Guven AZ, Kul Panza E, Gunduz OH.
Department of Physical Medicine and Rehabilitation, Marmara University School of Medicine, Istanbul, Turkey. firstname.lastname@example.org
AIM: The aim of this study was to evaluate the demographic qualifications, frequency of depression, degree of pain, and the correlations between these factors in Turkish women with fibromyalgia syndrome (FS).
METHODS: Fifty-three women with FS and 54 healthy women were included in the study. The visual analogue scale (VAS) was applied to evaluate the degree of pain and Beck depression inventory (BDI) for depression.
RESULTS: Mean age of the FS and the healthy women groups was 42.6+/-9.6 (21-63) and 39.4+/-13.2 (24-60) years respectively; which were statistically similar (P>0.05).
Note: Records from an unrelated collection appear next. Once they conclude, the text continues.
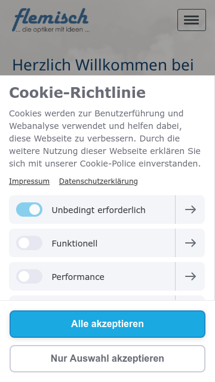
Task: Click the cookie description paragraph text
Action: click(105, 138)
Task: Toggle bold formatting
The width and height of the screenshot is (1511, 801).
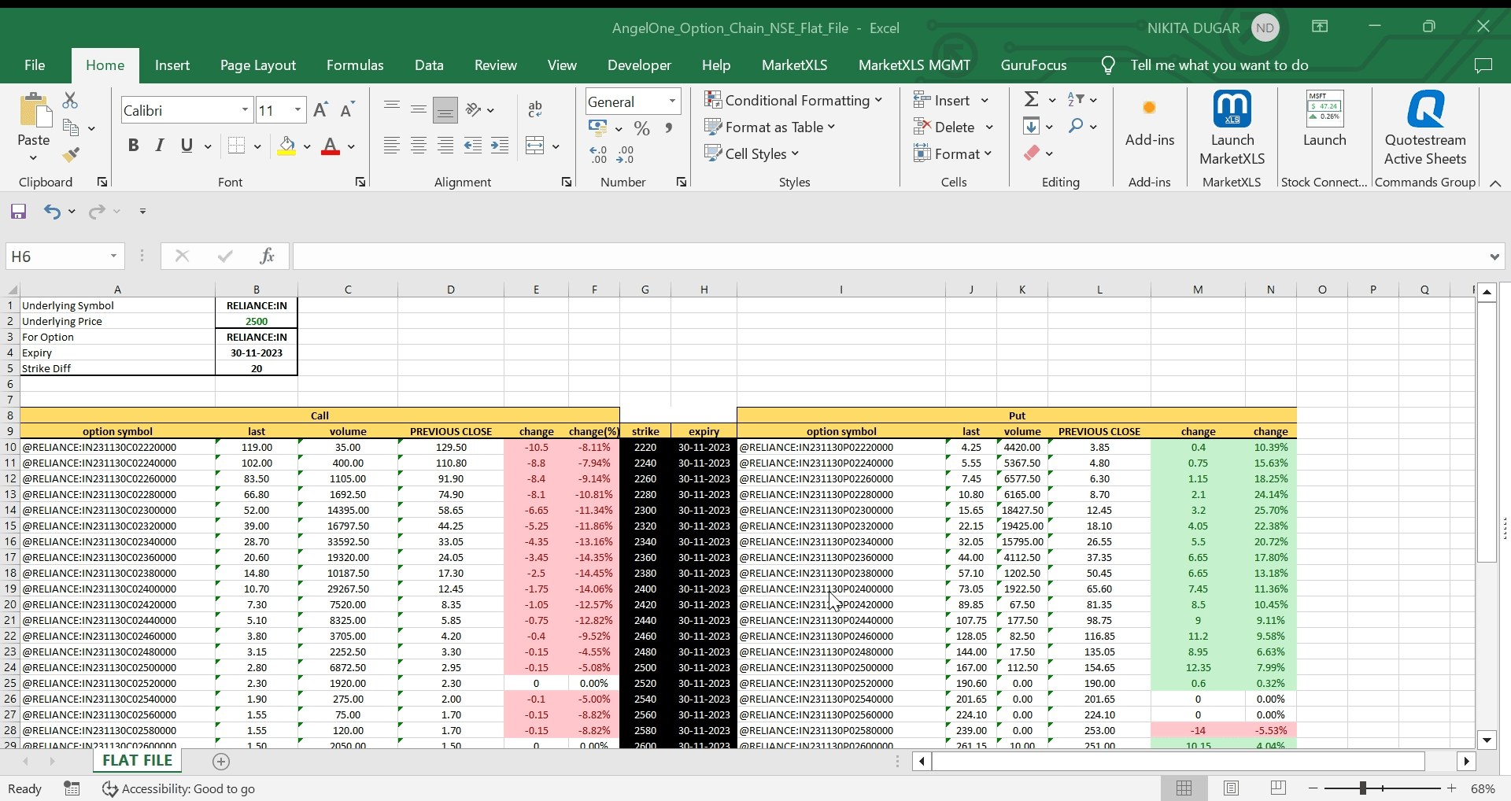Action: tap(133, 146)

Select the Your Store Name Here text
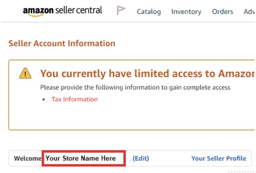pyautogui.click(x=81, y=158)
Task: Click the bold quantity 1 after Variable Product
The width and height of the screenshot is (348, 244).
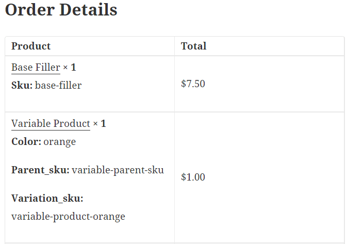Action: [104, 124]
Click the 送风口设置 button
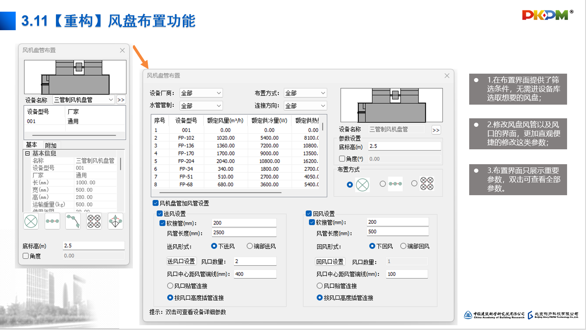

Of the patients, 69.8% were married, and the mean years of education was 8.7+/-4.8 years. Marriage among relatives was found in 18.4% of the patients.
The mean VAS score of the patients was 7.2+/-1.7 cm with the mean duration of pain 5+/-4.6 years. Mean BDI scores of FS patients and the healthy group were 15.7+/-8.7 and 10.2+/-5.5 respectively; the difference between the 2 groups was statistically significant (P<0.05). According to the BDI scores, 90% of FS patients were classified as depressed; among them, 50% had minor, 38% moderate, and 2% severe depression.
FS patients who were married to a relative had higher scores of BDI (r=0.414, P=0.013). There was negative correlation between BDI score and patients' total year of education (r=-0.295, P=0.037); and the husband's education level (r=-0.367, P=0.030). According to BDI, the c2 test revealed significant depression in patients with sleep-disorders (P=0.009).
CONCLUSIONS: We found a significant degree of depression in Turkish female FS patients. This situation is found to be correlated with the education level of both patient and husband; marital status, and sleep-disorder; it is suggested that these factors should be taken into consideration in the diagnosis, treatment and follow-up of FS patients.